The BMWED-IBT Union Supports Black Americans in their Continued Struggle for Justice

Published: Jun 3 2020 11:00AM

The BMWED-IBT union supports Black Americans in their continued struggle for justice and an end to the disgrace of systemic racism that has plagued our country for far too long. 

The backstory of our Union is long. At times, its chronicle is inspirational; at others, shameful. There are parts of our Brotherhood’s history that aren’t mentioned much because they were – quite frankly – racist. 

There were times where our Union officers and members disallowed black railroad employees membership. There were fights with railroads to not hire black men, so that we could avoid the issue altogether. When those were unsuccessful, there were policies that did not afford black members the ability to be foreman or earn higher rates of pay than white counterparts. This hatefulness went on for decades. Several decades. Damn near a century, to be honest.

There were men among our ranks that shouted against this ugliness at the time. But not enough. It takes courage to speak truth within an institution; to stand up and call out wrongfulness when many of your colleagues condone it. So, without honest criticism, the problem festers, and it grows, and it rots from the inside what is otherwise a just organization aiming to improve the lives of everyone.

The officers in Minneapolis were part of that rot.

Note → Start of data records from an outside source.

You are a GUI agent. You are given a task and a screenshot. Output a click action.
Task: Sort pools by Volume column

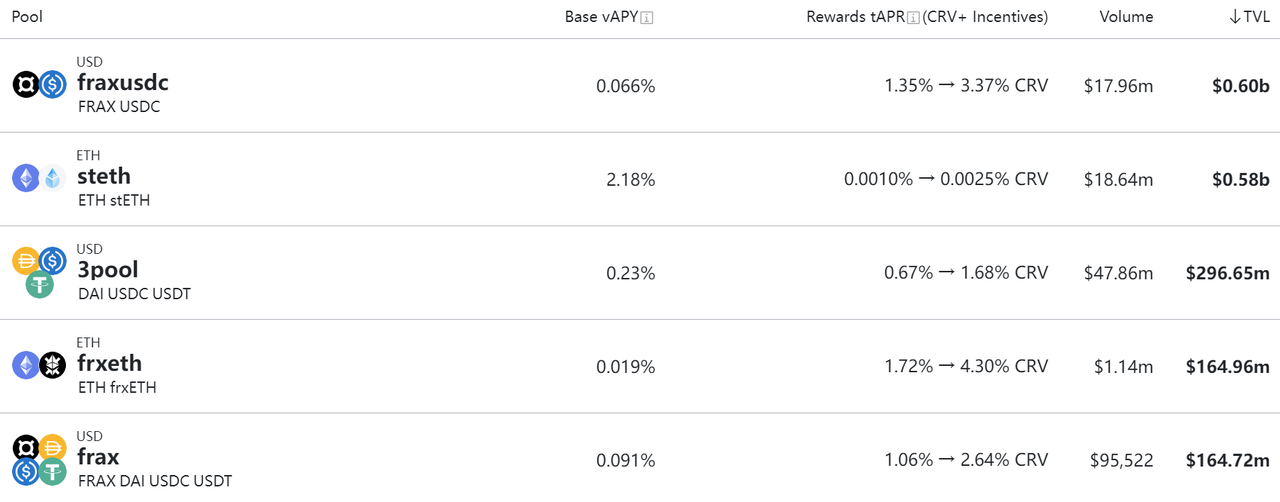1126,17
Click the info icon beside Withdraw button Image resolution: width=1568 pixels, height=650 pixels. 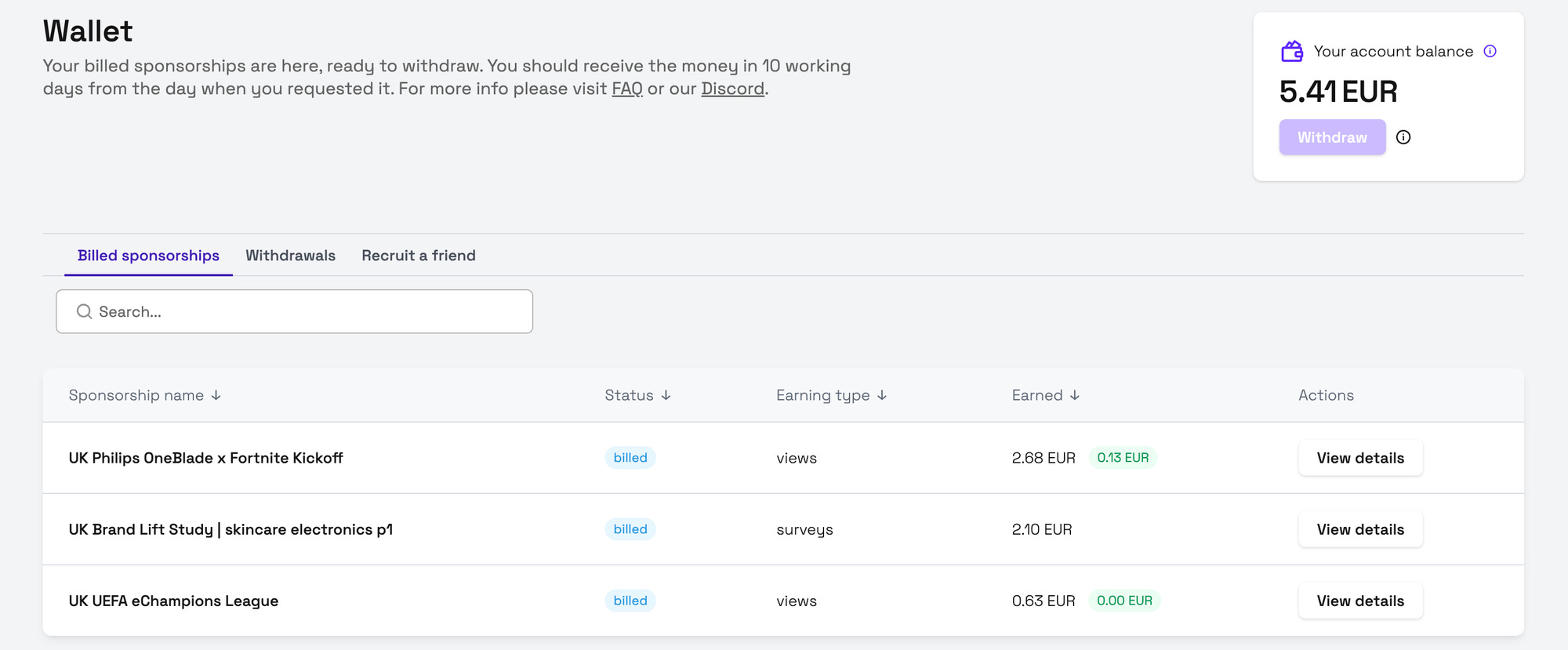click(x=1403, y=137)
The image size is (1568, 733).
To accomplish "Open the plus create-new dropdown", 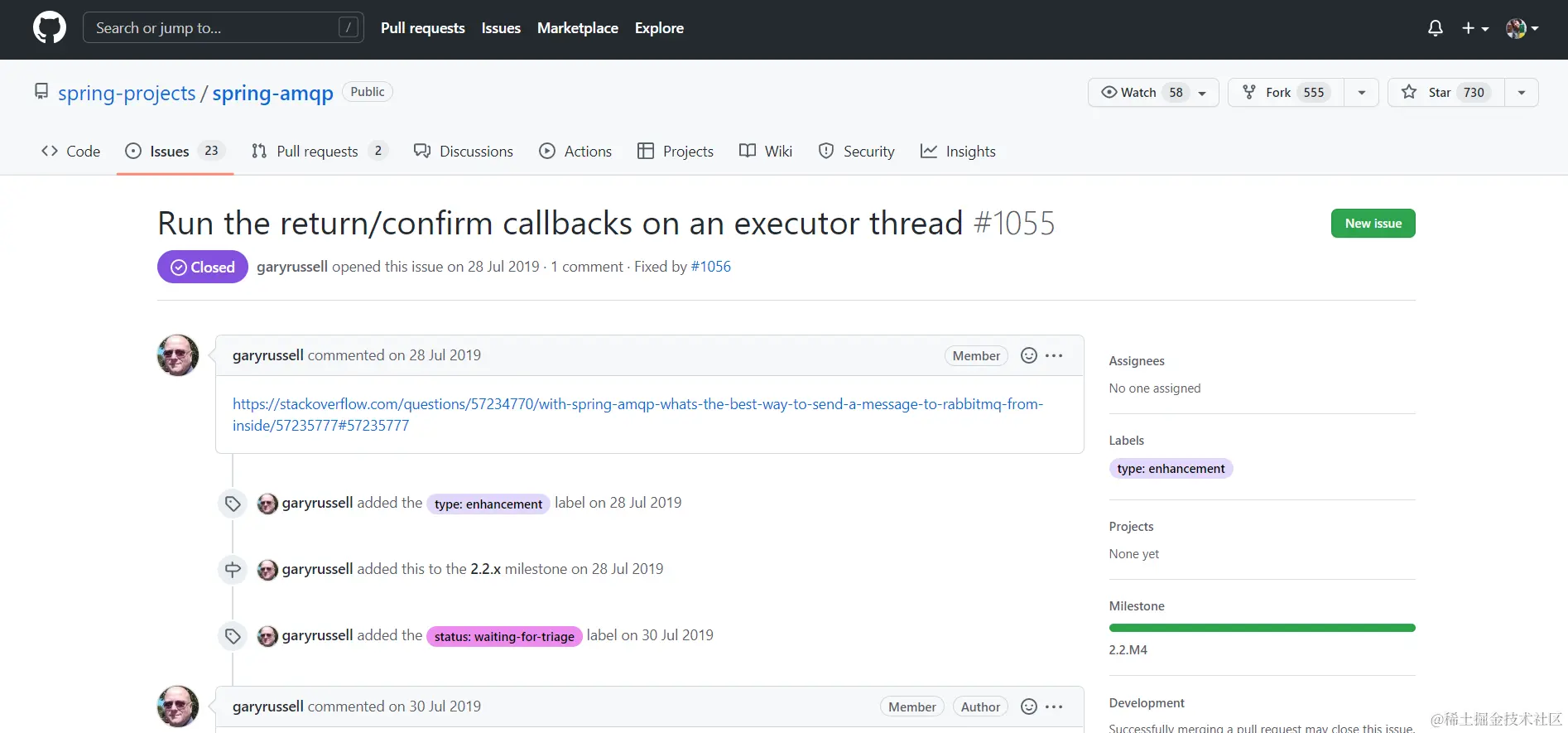I will [x=1475, y=28].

So were the ones in Georgia who refused to arrest the killers of Ahmaud Arbery because one was retired law enforcement himself. Our Teamster brother Philando Castile, who was shot dead in his car in Falcon Heights, Minnesota in front of his girlfriend and four-year-old daughter, the officer later acquitted. These are but three recent examples.

Another part of rail labor history that intertwines here, at least tangentially, are the railroad worker labor strikes of 1877. In response to the Baltimore and Ohio Railroad cutting wages to the bone, in fact the third time that year, railroaders in Baltimore, New York, Pittsburgh, Philadelphia, Chicago, St. Louis, and other smaller U.S. cities rioted. They struck the railroad – burning depots, tracks, trains and other buildings to the ground. In some cases, the National Guard troops summoned by President Rutherford B. Hayes turned on him, siding with the striking rail workers and aiding in the destruction.

Those actions – controversial and deadly – paved the way for labor protections that we take for granted today.

Now, labor strife – as well as the fight for civil rights – can be a precarious line to walk, and it remains most people’s desire to avoid mass destruction and rioting. But the events of this weekend are not without provocation. You can only ask people to wait for justice and fairness and equity but for so long.

A cornerstone of the labor movement is to lift-up everyone as equal and to disparage all forms discrimination. Another is to stand up to management and agitate its authority when that authority has been overstepped. The BMWED strives to do both – effectively, peacefully, and with purpose – and will continue to support those who do. 

We stand with those fighting to bring about change. We hope for inclusiveness, kindness and compassionate progress.